Or is my understanding flawed?
Your understanding is a bit flawed. Not a big deal, though.
You cannot add AWGN to bits. One is just discrete values, and the other is a continuously Gaussian-distributed noise. So, you're always adding noise to some continuous-domain representation of your bits. The bit errors then happen on the decision side ("Rectangular QAM demodulator Baseband" in your diagram).
Now, of course it depends on the modulation what errors you get with a given noise realization! For example, you'll find that a 32-PSK has worse bit error performance than your 32-QAM of the same power. Also, you'll find that it's more likely for a symbol that underwent noise to be falsely classified as one of its immediate neighbors (just because in Gaussian noise, high noise amplitudes are less probably than smaller ones). That also leads to the realization that it does matter how you map the bits to the symbols (you might have heard of Gray coding).
So, no, you cannot just ignore the fact that there's a mapping between bits and constellation points in between.
I'm not sure what simulink does if you forget to convert bits to constellation points. It might just be using 0 and 1 as constellation points (that's OOK, and OOK is almost always a bad idea), thereby giving you 2.5 times as much power per bit¹, and of course that makes your transmission more robust than had you used 32-QAM, but also, 5 times slower.

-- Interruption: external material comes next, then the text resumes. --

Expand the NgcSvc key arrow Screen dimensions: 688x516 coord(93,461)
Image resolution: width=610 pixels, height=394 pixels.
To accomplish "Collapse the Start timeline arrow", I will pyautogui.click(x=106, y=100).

(each bit becomes 1 symbol. There's two equally likely symbols, $0$ and $1$; they have energy $0^2 = 0$ and $1^2 = 1$, respectively, so you get an energy of $1/2$ on average per symbol, and thus also $E_{\text{sym}}=E_b=1/2$ . I'm taking a wild guess, but I'd expect that the 32-QAM modulator you're using is scaled such that its symbol energy is $E_{\text{sym}}=1$; but each symbol carries 5 bits, so $E_b = E_{\text{sym}}/ 5 = 1/5$.)